> _Records excerpted from a collection_
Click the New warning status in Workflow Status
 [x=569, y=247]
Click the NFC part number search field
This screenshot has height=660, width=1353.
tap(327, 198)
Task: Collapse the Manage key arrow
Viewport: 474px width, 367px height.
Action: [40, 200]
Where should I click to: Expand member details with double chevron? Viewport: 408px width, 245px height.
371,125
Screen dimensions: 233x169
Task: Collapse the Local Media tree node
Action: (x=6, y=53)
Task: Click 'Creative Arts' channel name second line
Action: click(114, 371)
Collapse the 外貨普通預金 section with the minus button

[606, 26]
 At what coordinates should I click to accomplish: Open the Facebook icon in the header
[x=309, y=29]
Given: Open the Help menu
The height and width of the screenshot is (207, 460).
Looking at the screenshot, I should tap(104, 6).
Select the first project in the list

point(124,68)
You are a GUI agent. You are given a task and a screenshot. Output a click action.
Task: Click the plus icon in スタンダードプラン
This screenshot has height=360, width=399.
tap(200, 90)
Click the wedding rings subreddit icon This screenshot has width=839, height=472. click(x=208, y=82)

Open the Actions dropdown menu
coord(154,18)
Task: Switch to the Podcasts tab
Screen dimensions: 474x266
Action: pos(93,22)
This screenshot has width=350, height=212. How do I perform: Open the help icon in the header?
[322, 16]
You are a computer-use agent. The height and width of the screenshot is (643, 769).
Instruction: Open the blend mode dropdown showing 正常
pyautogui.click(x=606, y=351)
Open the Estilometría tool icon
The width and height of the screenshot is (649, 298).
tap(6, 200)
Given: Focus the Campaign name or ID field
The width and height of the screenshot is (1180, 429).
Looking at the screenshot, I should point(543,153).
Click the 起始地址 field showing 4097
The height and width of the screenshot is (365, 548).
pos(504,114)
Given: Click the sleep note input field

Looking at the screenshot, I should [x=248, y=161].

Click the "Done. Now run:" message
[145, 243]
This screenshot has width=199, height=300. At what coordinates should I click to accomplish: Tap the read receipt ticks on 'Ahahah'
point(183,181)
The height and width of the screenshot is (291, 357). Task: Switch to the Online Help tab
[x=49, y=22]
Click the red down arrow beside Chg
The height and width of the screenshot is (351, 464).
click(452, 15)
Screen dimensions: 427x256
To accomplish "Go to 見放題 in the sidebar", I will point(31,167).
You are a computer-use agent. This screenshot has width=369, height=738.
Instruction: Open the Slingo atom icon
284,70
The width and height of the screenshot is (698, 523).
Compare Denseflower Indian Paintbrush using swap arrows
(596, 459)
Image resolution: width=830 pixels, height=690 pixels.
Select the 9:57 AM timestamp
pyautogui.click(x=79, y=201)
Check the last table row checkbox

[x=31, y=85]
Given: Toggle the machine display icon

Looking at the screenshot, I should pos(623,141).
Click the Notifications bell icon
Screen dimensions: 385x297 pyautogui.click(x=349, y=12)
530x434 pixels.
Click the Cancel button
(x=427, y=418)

> _Task to complete_
Set every record down again, exactly as given.

> _Task solution_
Click the New warning status in Workflow Status
 [x=569, y=247]
Click the NFC part number search field
This screenshot has height=660, width=1353.
tap(327, 198)
Task: Collapse the Manage key arrow
Viewport: 474px width, 367px height.
Action: [40, 200]
Where should I click to: Expand member details with double chevron? Viewport: 408px width, 245px height.
371,125
Screen dimensions: 233x169
Task: Collapse the Local Media tree node
Action: (x=6, y=53)
Task: Click 'Creative Arts' channel name second line
Action: click(114, 371)
Collapse the 外貨普通預金 section with the minus button

[606, 26]
 At what coordinates should I click to accomplish: Open the Facebook icon in the header
[x=309, y=29]
Given: Open the Help menu
The height and width of the screenshot is (207, 460).
Looking at the screenshot, I should tap(104, 6).
Select the first project in the list

point(124,68)
You are a GUI agent. You are given a task and a screenshot. Output a click action.
Task: Click the plus icon in スタンダードプラン
This screenshot has height=360, width=399.
tap(200, 90)
Click the wedding rings subreddit icon This screenshot has width=839, height=472. click(x=208, y=82)

Open the Actions dropdown menu
coord(154,18)
Task: Switch to the Podcasts tab
Screen dimensions: 474x266
Action: pos(93,22)
This screenshot has width=350, height=212. How do I perform: Open the help icon in the header?
[322, 16]
You are a computer-use agent. The height and width of the screenshot is (643, 769).
Instruction: Open the blend mode dropdown showing 正常
pyautogui.click(x=606, y=351)
Open the Estilometría tool icon
The width and height of the screenshot is (649, 298).
tap(6, 200)
Given: Focus the Campaign name or ID field
The width and height of the screenshot is (1180, 429).
Looking at the screenshot, I should point(543,153).
Click the 起始地址 field showing 4097
The height and width of the screenshot is (365, 548).
pos(504,114)
Given: Click the sleep note input field

Looking at the screenshot, I should [x=248, y=161].

Click the "Done. Now run:" message
[145, 243]
This screenshot has width=199, height=300. At what coordinates should I click to accomplish: Tap the read receipt ticks on 'Ahahah'
point(183,181)
The height and width of the screenshot is (291, 357). Task: Switch to the Online Help tab
[x=49, y=22]
Click the red down arrow beside Chg
The height and width of the screenshot is (351, 464).
click(452, 15)
Screen dimensions: 427x256
To accomplish "Go to 見放題 in the sidebar", I will point(31,167).
You are a computer-use agent. This screenshot has width=369, height=738.
Instruction: Open the Slingo atom icon
284,70
The width and height of the screenshot is (698, 523).
Compare Denseflower Indian Paintbrush using swap arrows
(596, 459)
Image resolution: width=830 pixels, height=690 pixels.
Select the 9:57 AM timestamp
pyautogui.click(x=79, y=201)
Check the last table row checkbox

[x=31, y=85]
Given: Toggle the machine display icon

Looking at the screenshot, I should pos(623,141).
Click the Notifications bell icon
Screen dimensions: 385x297 pyautogui.click(x=349, y=12)
530x434 pixels.
Click the Cancel button
(x=427, y=418)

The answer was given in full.